- _Exercise materials_
-=-=-

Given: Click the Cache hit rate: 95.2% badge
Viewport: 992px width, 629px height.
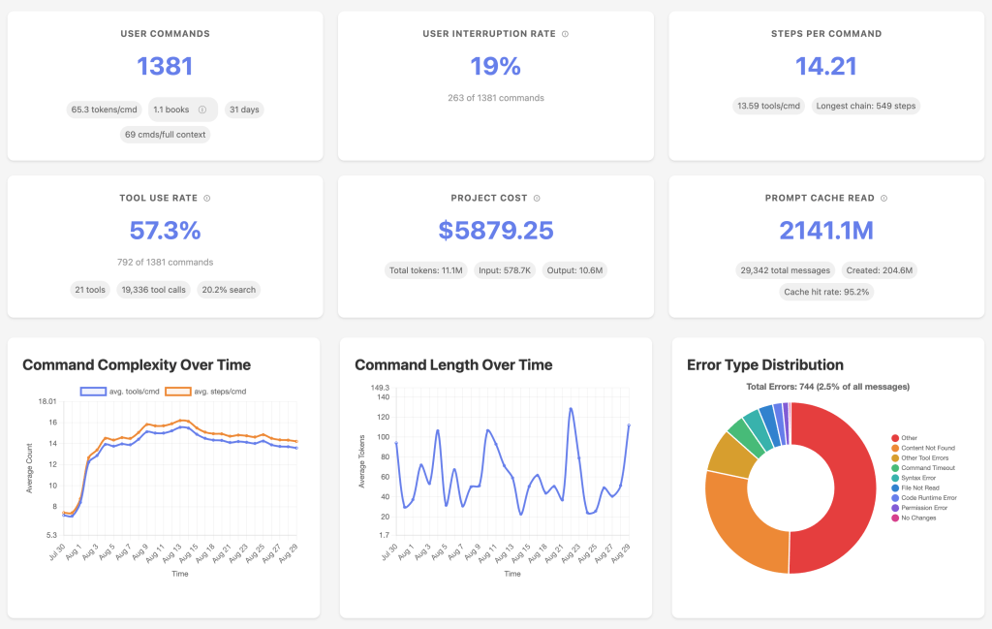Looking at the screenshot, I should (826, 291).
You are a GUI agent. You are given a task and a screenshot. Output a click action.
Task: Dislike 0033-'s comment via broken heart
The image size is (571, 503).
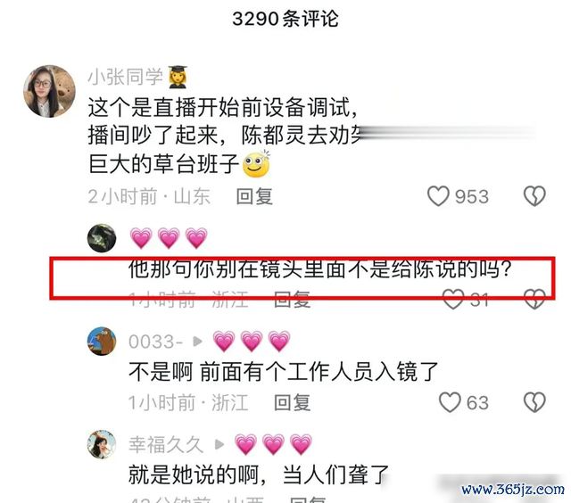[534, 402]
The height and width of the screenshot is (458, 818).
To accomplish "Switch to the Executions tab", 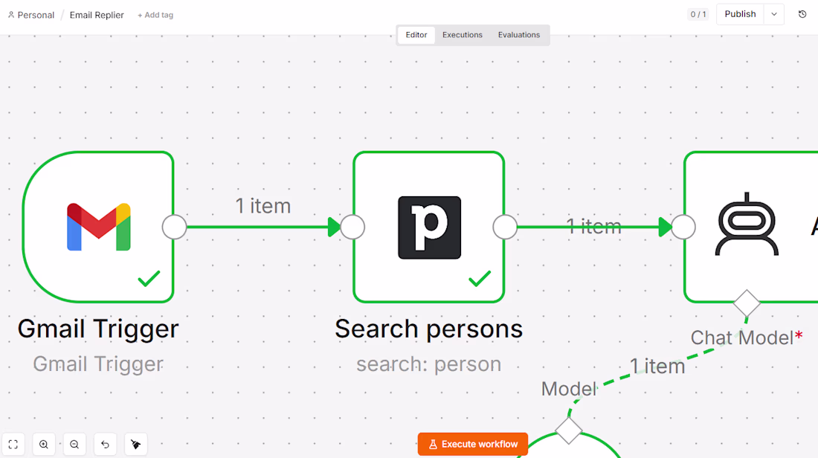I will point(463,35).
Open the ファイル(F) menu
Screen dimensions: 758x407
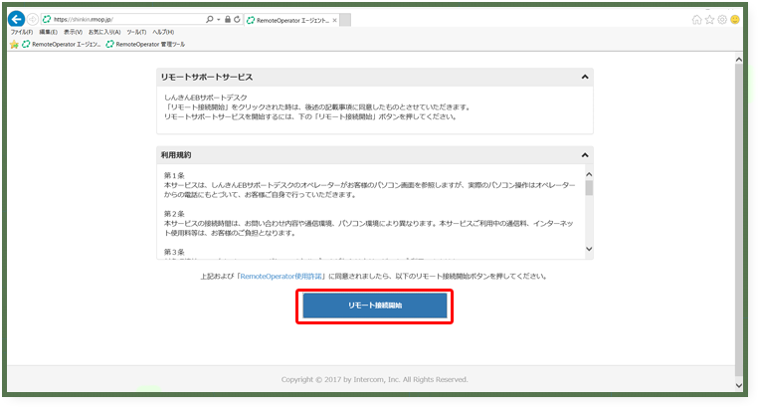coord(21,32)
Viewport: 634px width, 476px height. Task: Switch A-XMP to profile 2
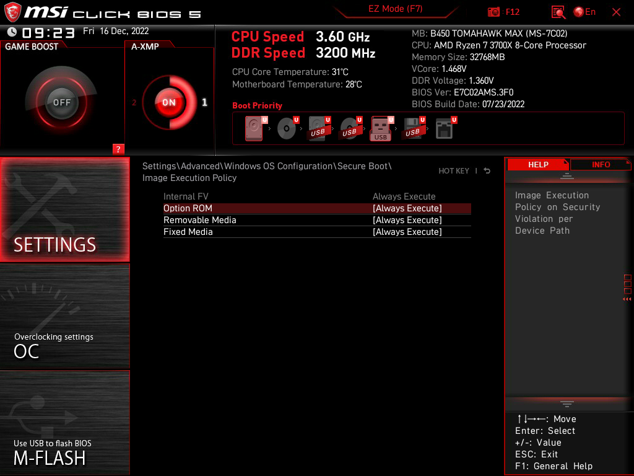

-=-=-

- _Task objective_
Write out, word for word, the lines of the records from the line with "Open the ファイル(F) menu" up to and including the last line, and leave the pictures out.

- _Exercise response_
Open the ファイル(F) menu
Screen dimensions: 758x407
coord(21,32)
Viewport: 634px width, 476px height. Task: Switch A-XMP to profile 2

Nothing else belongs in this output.